::: Available data

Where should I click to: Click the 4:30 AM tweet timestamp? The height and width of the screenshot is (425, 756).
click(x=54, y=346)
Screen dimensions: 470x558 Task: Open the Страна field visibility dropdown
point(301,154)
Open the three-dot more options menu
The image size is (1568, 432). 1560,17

::::::
::: Available data

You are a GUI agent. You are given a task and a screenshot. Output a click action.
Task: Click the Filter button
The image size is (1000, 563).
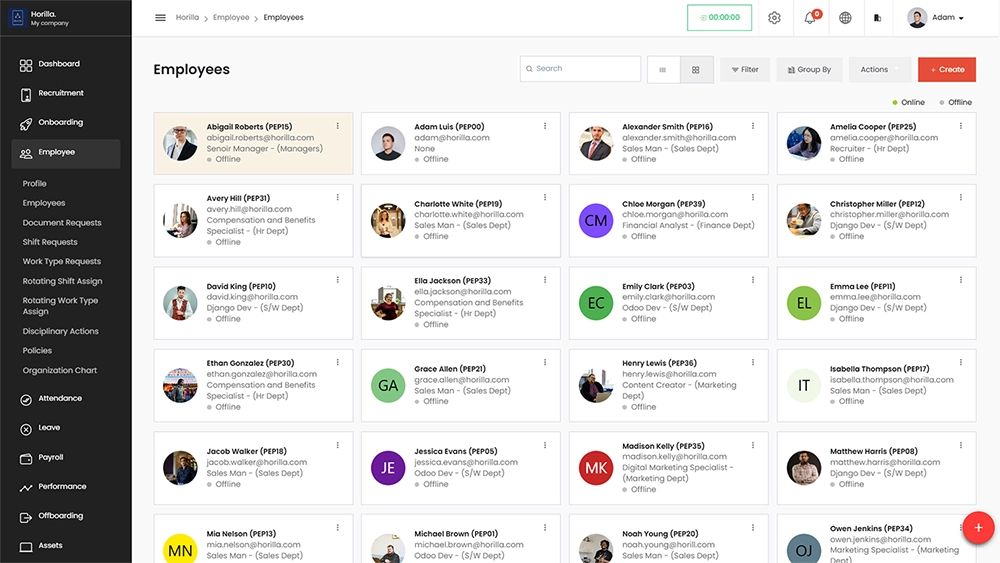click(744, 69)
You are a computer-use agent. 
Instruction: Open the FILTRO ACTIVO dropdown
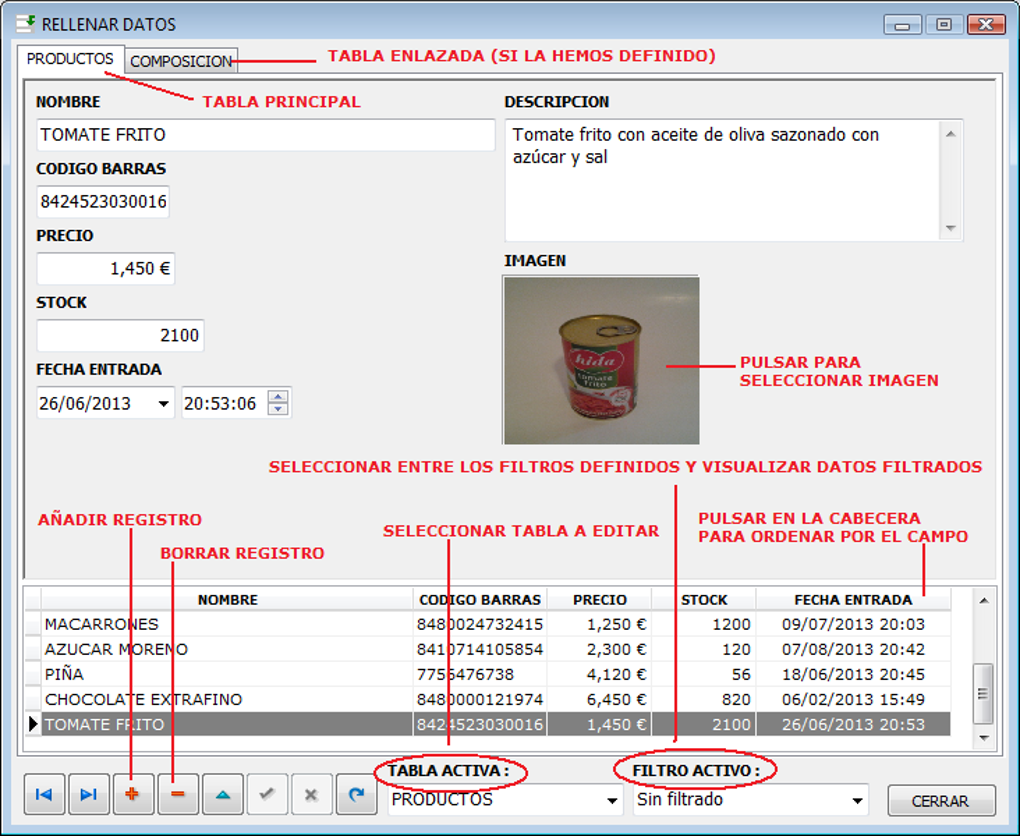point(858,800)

::::::

## What to produce
Go through the entries. Report every line that contains the word "agent".

## Answer to this exercise
You are a GUI agent. You are given a task and a screenshot. Output a click action.
You are a computer-use agent. 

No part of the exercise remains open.